Sunday, June 6, 2010

A temperature data collection for comparisons

I have been collecting global surface data series for comparison with models. In the process I've made a big table, which is handy for reading into R. It contains:
1. The surface land and ocean indices - Hadcrut3, GIStemp and NOAA (current to April 2010)
2. The two satellite lower trop indices - UAH and MSU RSS (likewise)
3. A collection of model results for surface air temp (SAT). There are 24 models, using SRES A1B (scenario), and a total of 57 runs.
The table goes from 1850 to 2300, although of course most columns have blanks before and after the real data.

The model run results were collected from Geert's KNMI site using Steve McIntyre's script.

There are two auxiliary files which give data describing the columns, and a readme.txt. They are all in the file in the document repository.


  1. Nick

    I also have a collection of the 5 major global temperature series. I update it monthly, its available at this link as a csv file.

    Kelly O'Day

  2. Thanks, Kelly,
    I'd been thinking about an update mechanism, but it probably makes sense to just use yours.

  3. It would make sense to separate the models from the obs, since the former won't change. And Kelly has them anyway.

    Useful metadata would be the baseline used for each data set's anomaly calculation. I know them for the observation, but I have no idea how the models are done.

    For some kinds of analyses you want a common baseline across all data sets. 1980-99 is a commonly used one for the models (last twenty years of 20CEN).

    Of course that doesn't matter for trends.

  4. I have other items on a wish list (e.g. annual series).

    But mostly I just want to say - thanks so much for doing this!

  5. Deep,
    I agree that I probably won't keep the indices updated. I put everything in one table because in R at least, you can then read them into a big structure and experiment with comparisons.

    I agree annual is a good idea, and I've put up a new zip file. annualtable.txt has the same column structure as modeltable.txt, but with annual averages (calendar year). The file annualends.txt has the same structure as coldata.txt, but points to the start and end rows in annualtable.txt, for each column.

  6. Nick & Deep

    I'm thinking about adding several additional series to the 5 temp anomaly series, including:

    o CO2 - Mauna Loa
    o SOI
    o PDO
    o AMO
    o Nino34
    o SATO
    o SST (Hadley)

    My idea is to give users a single file that they can download as CSV and use Excel, R or whatever to analyze and plot the data as they see fit.

    Getting the data in a usable format takes time, this consolidated file would save users a lot of data manipulation time and effort.

    My approach is to download all source files each month so that I capture any edits that may have been made in individual data series.

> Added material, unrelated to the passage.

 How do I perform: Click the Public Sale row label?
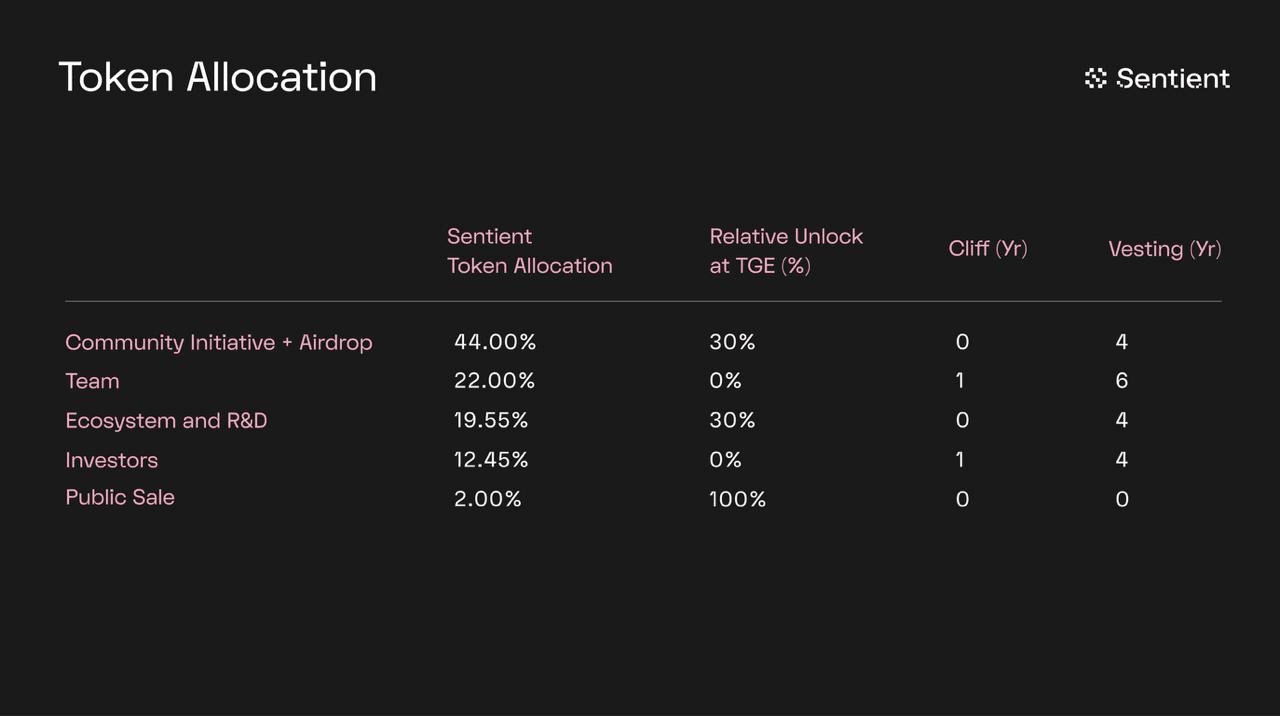[120, 498]
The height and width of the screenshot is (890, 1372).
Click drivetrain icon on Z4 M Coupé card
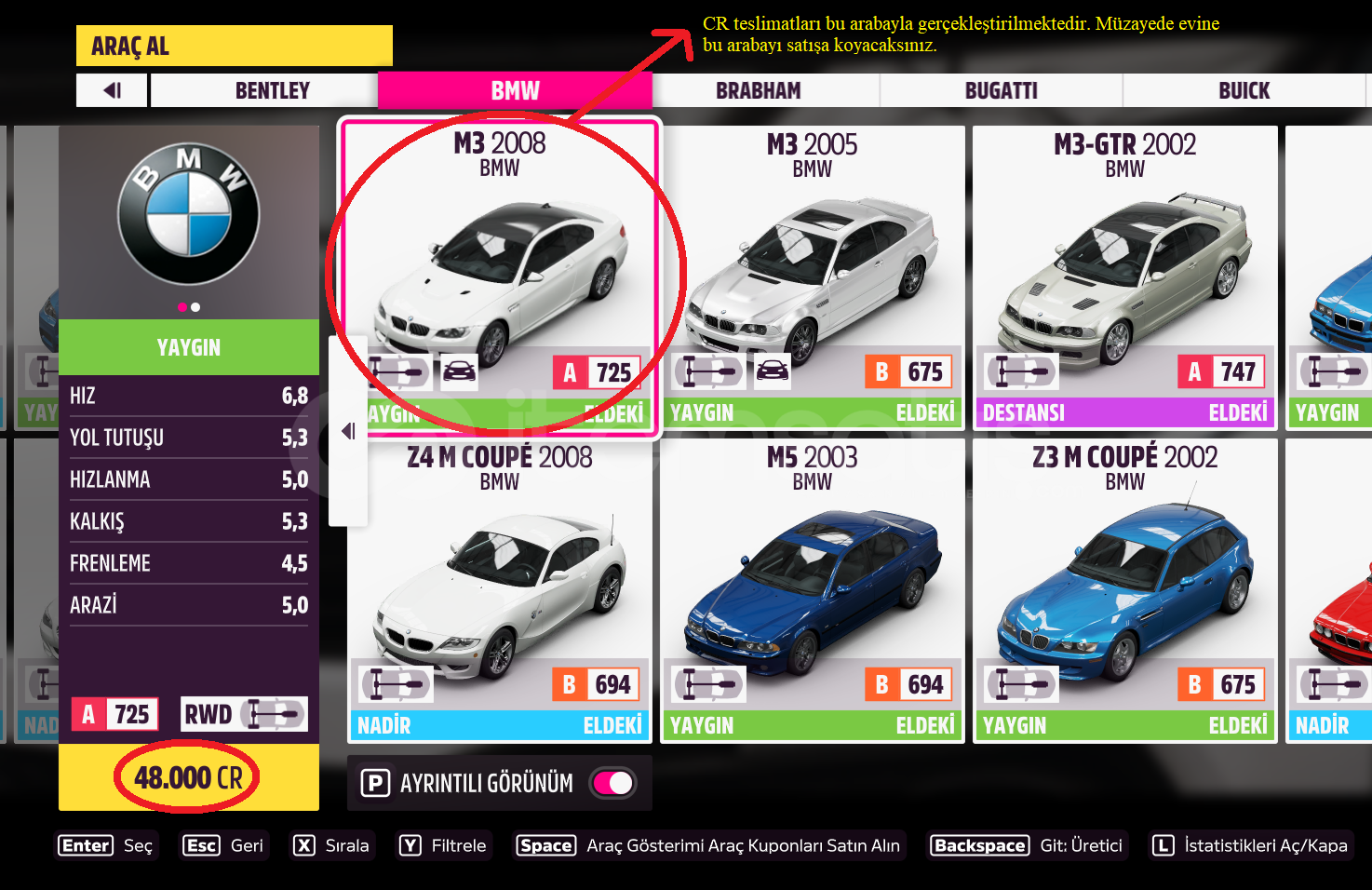[x=397, y=684]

    I have the R scripts for the pieces. Any thoughts before I start combining the series?

  7. Kelly,
    I think that is a very good idea, and CSV would be very suited to Excel users, and also works for R. You might like to add the Model E forcing data. Tamino and Lucia have collections of links which might give other ideas.

  8. Nick,

    I think it would be a good idea to look at 20CEN model runs.

    The correct way to analyze the A1B runs relative to 20th century is to first "splice" them onto the corresponding 20CEN runs. This was probably done in most cases.

    But in some cases (three models and 7 runs in all), there is no 20CEN portion, as seen below (this is from coldatafn, a merge of coldata and filenames).

    * 19 14 1813 3013 giss_aom
    * 20 14 1813 3012

    * 29 17 1801 4201 iap_fgoals1_0_g
    * 30 17 1801 4201
    * 31 17 1801 4200

    58 27 481 2999 ncar_pcm1
    59 27 481 5401
    * 60 27 1801 4201
    * 61 27 1801 3000

    The starred runs (*) don't have pre-2000 data. However, some of these may have the corresponding 20CEN data only in the 20CEN run data files, and have not repeated it here. If any of these runs do not have corresponding 20CEN runs for some reason, then they can't be used for certain kinds of analysis.

    It's also possible that some of the other runs do not have the corresponding 20CEN data (i.e. the pre-2000 data is in error or is actually "something else"), although I imagine that should be a rare problem.

    Feel free to get in touch if you wish to discuss further.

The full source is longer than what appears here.